Perhaps the most exciting is the North Star observation pod, which can hold 14 people and will swing out over the ocean at a height of 300 feet above the water. It looks not unlike one of the pods from the London Eye. Others may be just as entranced with RipCord by iFly skydiving simulator. Oh, and the ship will also have bumper cars, just like in an amusement park, every evening in the gigantic SeaPlex indoor sports arena (and after the bumper cars, the arena turns into a nightclub when a DJ pod descends from the ceiling and will even offer roller skating "dance" parties). All three of these innovative attractions will be offered for free, though Fain also pointed out that he expects the ship to maintain premium pricing on every cruise fare to pay for these nifty new toys.

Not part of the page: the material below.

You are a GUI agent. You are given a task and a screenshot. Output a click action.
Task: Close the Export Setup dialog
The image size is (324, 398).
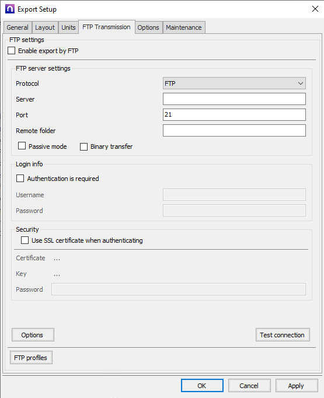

I was equally impressed by Two70°, a three-story atrium-like bar and lounge area that offers space for reading in a sundrenched open space by day and circus aerialists by night.
Adam Goldstein promised that the cabins would be both bigger (9% on average than on other Royal Caribbean ships) and offer a more homelike feel. Families will appreciate that a mini-suite, regular balcony cabin, and inside "studio" can be combined to a large family-size cabin with interconnecting doors and three bathrooms. Studios will also be sold separately for singles, and all inside cabins will have a "virtual balcony," doing Disney one better on their "Magic Portholes". In this case, it's the whole fourth wall that will be a projection of the world outside the ship and will do a lot to alleviate the claustrophobia of an inside cabin.
For those of us who are New Yorkers, the best news of all is that Quantum of the Seas will sail from Bayonne, NJ. You'll be able to book cabins starting in June (though frequent Royal Caribbean cruisers will get first dibs in mid-May).